Когда она уснула, я подошел к окну, смотрел в него невидящими глазами. Потом высоко над морем загудели моторы. Летело их несколько, они захлебывались от напряжения. Я был уже здоров и потому совершенно спокойно подумал: ночные учения, французы, это совсем иной звук, чем тогда, все огни набережной, включая и созвездие порта вдали, по-прежнему горят, можешь спать спокойно.

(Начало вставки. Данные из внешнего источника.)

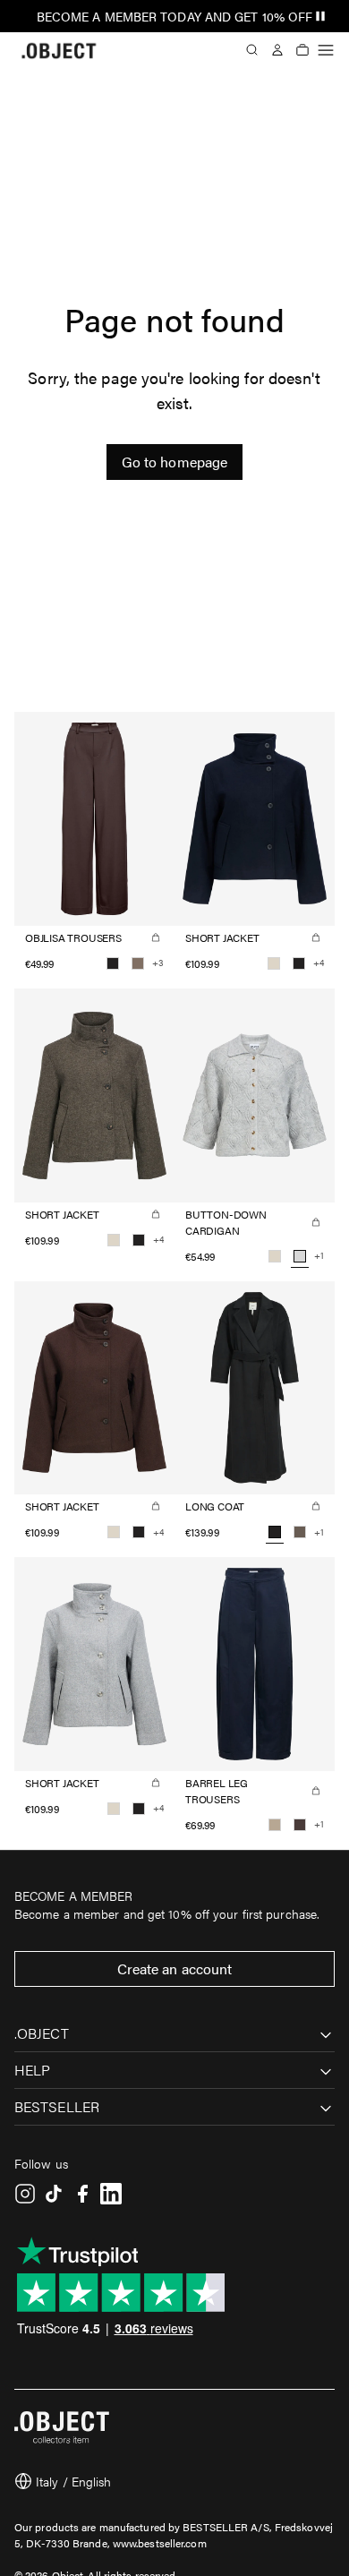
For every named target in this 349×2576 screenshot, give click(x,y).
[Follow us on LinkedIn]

В свете почти полной, но подернутой легкой дымкой луны смазывались все очертания, все было серо. Я мог спать спокойно, но я не уснул до рассвета. Марго дышала тихо и легко — на ее высоком лбу выступили крохотные капельки пота, она дышала, чуть приоткрыв рот, тишиной ночи.

Все было серо. Дым, известковая пыль от размолотой штукатурки, человеческие лица и глаза. Все было таким в этой проклятой мельнице, в которой «хейнкели» и «дорнье» перемалывали Мадрид в кровавое месиво. Я не видел Варшавы — ни в сентябре, ни потом, в те месяцы сорок четвертого года. Мне говорили: заткнись и не болтай о войне, если ты этого не видел, ибо ты ничего о ней не знаешь. Я смиренно умолкал, как и тогда, когда Шимонек или вторая Марианна принимались неумело объяснять мне, что означают слова «Аушвиц-Биркенау». Но я-то ведь знал свое: я видел Мадрид. Пятисоткилограммовые бомбы, падавшие на больницы и дома. Полигон. Огромный доваршавский полигон, благодаря которому штаб военно-воздушных сил Германии смог внести свои коррективы в оперативные принципы «Fall Weiss»[26].